Passage shown:
2. A Two-Stage Damage Diagnosis Method Using Strain-Based, Closed-Loop Systems under Multigain Feedback Control

Existing closed-loop damage detection methods can effectively enhance the sensitivity of modal information to structural damage and help accurately identify microdamage. However, the misjudgment of healthy elements may still occur. To improve the damage identification accuracy and avoid misjudgment of healthy elements, a two-stage damage diagnosis method using strain-based, closed-loop systems under multigain feedback control is proposed in this paper. First, an MSEBI index is preliminarily constructed to locate the damage, and, on this basis, a hybrid ANN-PSO algorithm is used to determine the damage degree.

Complete the following:
a) In the passage on two-stage damage diagnosis, what algorithm determines the damage degree?
b) Return everything in the damage diagnosis passage from "Existing closed-loop damage" down to "the damage degree.".
c) Resume the passage on two-stage damage diagnosis from where it stops.

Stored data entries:
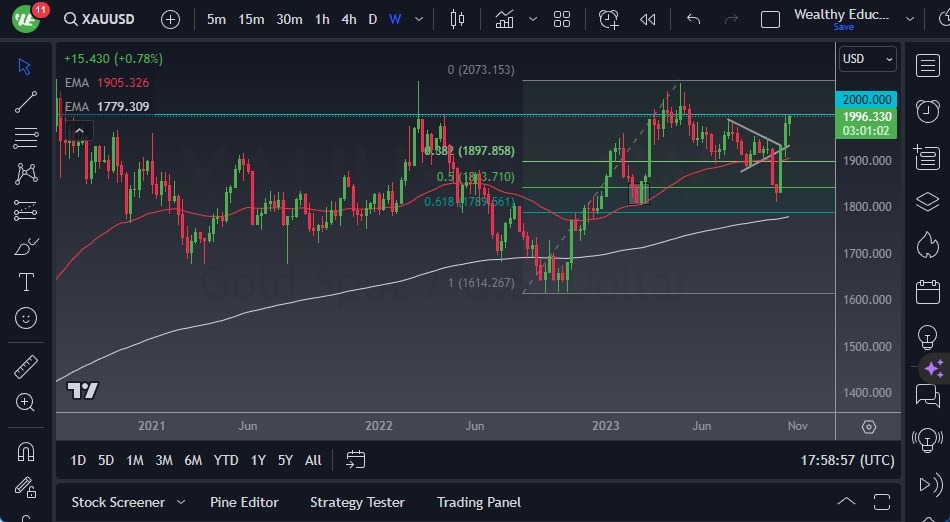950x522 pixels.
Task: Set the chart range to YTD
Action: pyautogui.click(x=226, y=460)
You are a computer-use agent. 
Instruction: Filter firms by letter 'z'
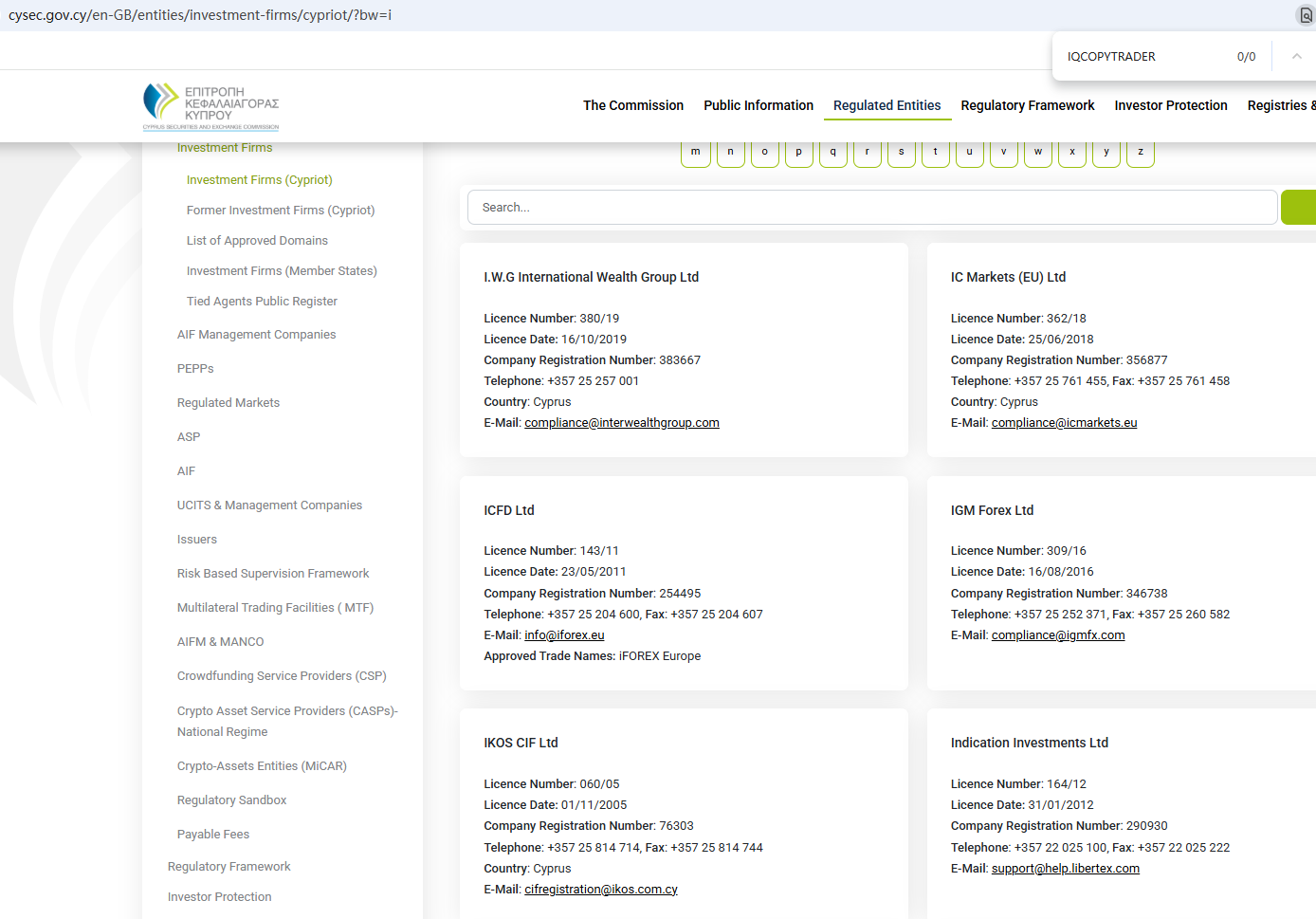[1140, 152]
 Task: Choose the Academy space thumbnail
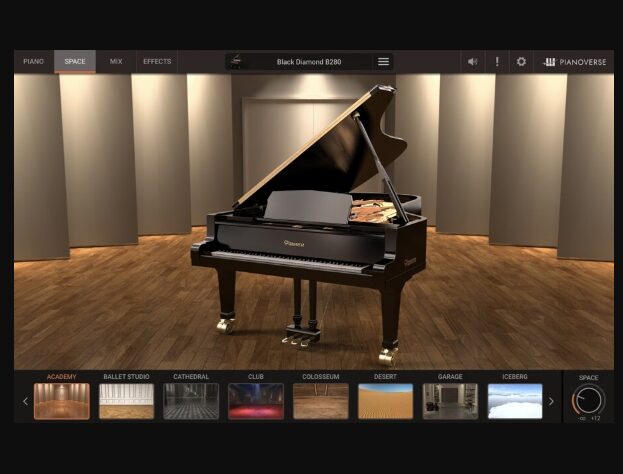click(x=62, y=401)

Solved tasks:
a) A hybrid ANN-PSO algorithm.

b)
Existing closed-loop damage detection methods can effectively enhance the sensitivity of modal information to structural damage and help accurately identify microdamage. However, the misjudgment of healthy elements may still occur. To improve the damage identification accuracy and avoid misjudgment of healthy elements, a two-stage damage diagnosis method using strain-based, closed-loop systems under multigain feedback control is proposed in this paper. First, an MSEBI index is preliminarily constructed to locate the damage, and, on this basis, a hybrid ANN-PSO algorithm is used to determine the damage degree.

c)
2.1. Eigenstructure Assignment Using Strain Output Feedback

With fully distributed fiber sensors attached to a structure surface, dynamic strain information with high spatial resolution can be calculated based on the optical frequency shift. Using the strain–displacement relation, the classic dynamic equation of the closed-loop system can be rewritten in the strain field

$$M_{\epsilon }\ddot{\mathsf{\epsilon }}+D_{\epsilon }\dot{\mathsf{\epsilon }}+K_{\epsilon }\mathsf{\epsilon }={\overline{B}}_{f}f+{\overline{B}}_{w}w$$

(1)

where $M_{\epsilon }$, $D_{\epsilon }$, and $K_{\epsilon }$ denote the mass, damping, and stiffness matrixes in the strain field, respectively; ${\overline{B}}_f$ and ${\overline{B}}_w$ denote the input matrixes of the open-loop and closed-loop force vectors, respectively; $f$ and $w$ denote the open-loop and closed-loop force vectors, respectively.

From the strain output, the closed-loop force vector $w$ can be obtained as:

$$w=G_{\epsilon }{C}_{\epsilon }\mathsf{\epsilon }$$

(2)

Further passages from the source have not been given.